Abstract Background C-reactive protein (CRP) peaks at 2 days in patients with ST-segment elevation myocardial infarction (STEMI) after percutaneous coronary intervention (PCI) and can predict final infarct size. It is, however, unknown whether CRP level after discharge, indicative of prolonged inflammation, plays a prognostic role in myocardial damage. Purpose To investigate the prevalence of high CRP level within 3 months after discharge in patients with STEMI and its association with myocardial damage. Methods In the current study, all patients were identified through the xx database and treated with timely PCI at xx hospital from 2011 to 2014. Blood samples were retrieved within 3 months after discharge. High CRP level was defined as CRP >=3 mg/L. Only patients with a cardiac magnetic resonance (CMR) at baseline or follow-up were recruited. The primary outcome was final infarct size. Multiple regression was performed to adjust for potential confounders using any baseline variable with P<0.10 for the difference between groups.
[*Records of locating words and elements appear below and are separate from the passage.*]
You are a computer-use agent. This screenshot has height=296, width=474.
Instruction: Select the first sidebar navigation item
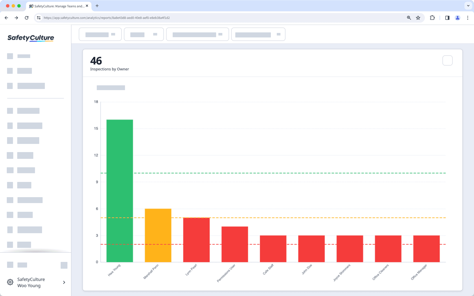20,56
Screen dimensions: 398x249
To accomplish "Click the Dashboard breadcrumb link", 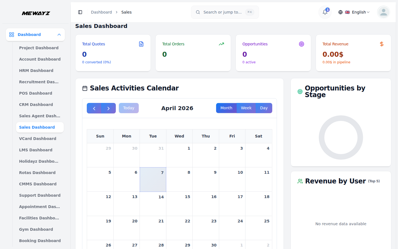I will point(101,12).
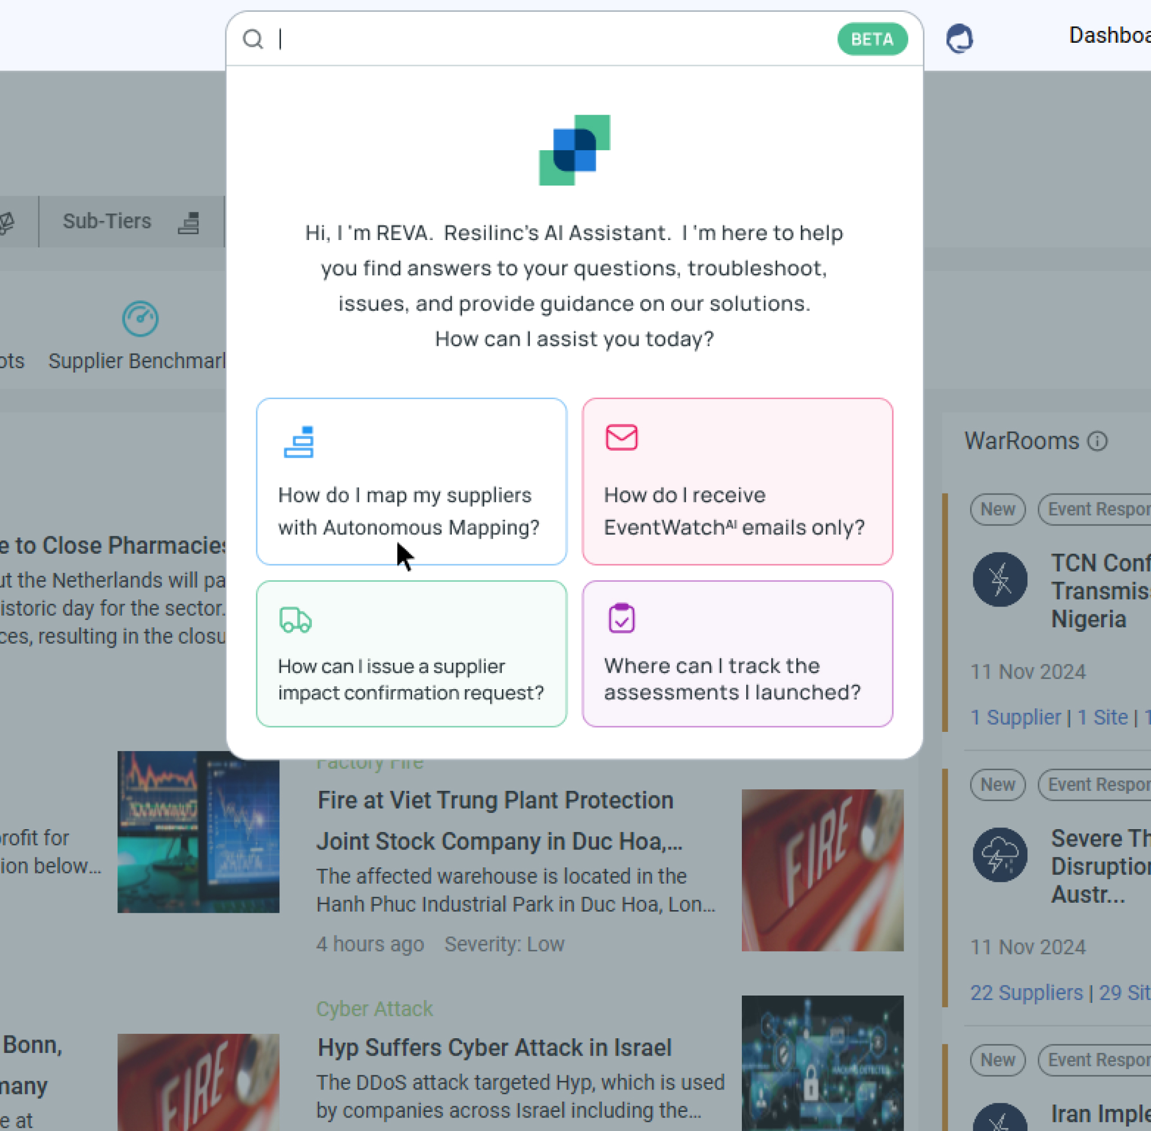Click the lightning storm icon on TCN WarRoom

1000,579

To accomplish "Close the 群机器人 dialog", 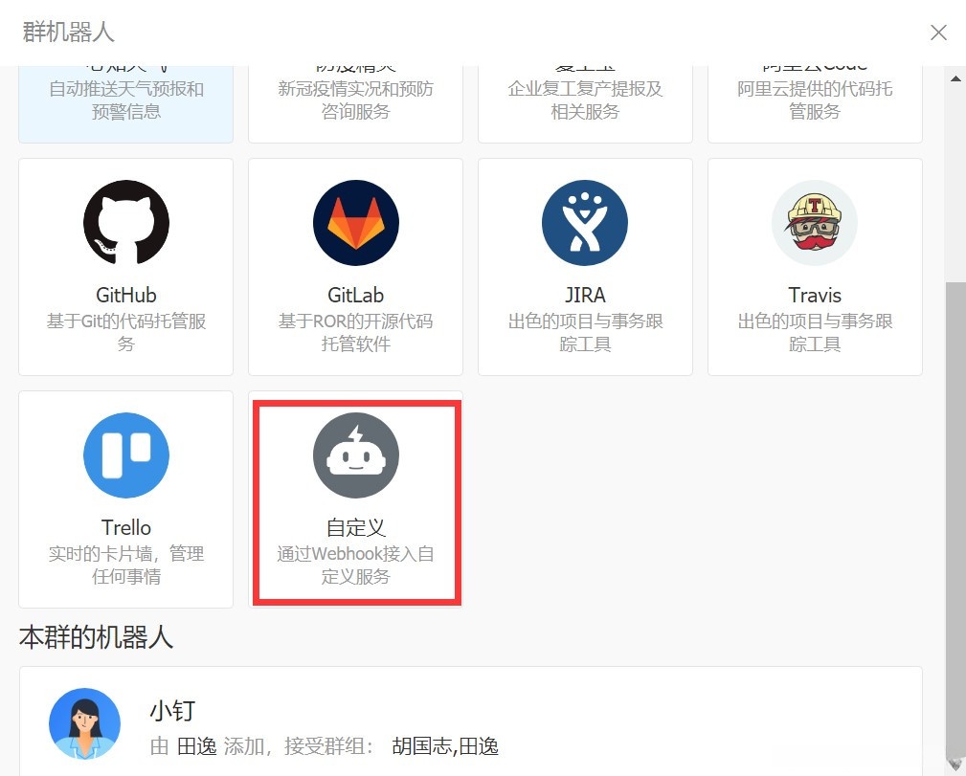I will tap(938, 32).
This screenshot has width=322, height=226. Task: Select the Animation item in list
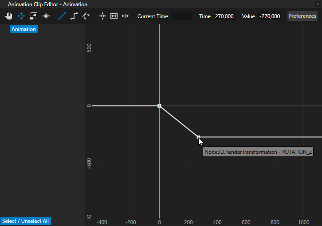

Results Of the 1603 patients from xx, 273 patients had CRP measured following discharge and at least one CMR measured. Of them, 200 (73.3%) had high CRP level after discharge. There was no difference in period from PCI to CRP testing between patients with high CRP and those with low CRP [11 days, interquartile range (IQR) (4, 40) vs. 21 days, IQR (4, 42), P=0.31]. Patients with high CRP level showed larger final infarct size [12.5% left ventricle (LV) vs. 7.0% LV, P <0.001] and larger acute infarct size [15.2% LV vs. 10.6% LV, p=0.004] compared with those with low CRP level. Patients with high CRP level also had lower final myocardial salvage index (MSI) (0.67 vs. 0.75, P=0.003) and lower acute MSI (0.47 vs. 0.61, P=0.006). The results persisted after adjusting for potential confounders in multiple regression. Conclusions A large proportion of patients with STEMI undergoing PCI persisted high CRP within 3 months after discharge. High CRP level after discharge was associated with larger acute and final infarct size as well as lower acute and final MSI level.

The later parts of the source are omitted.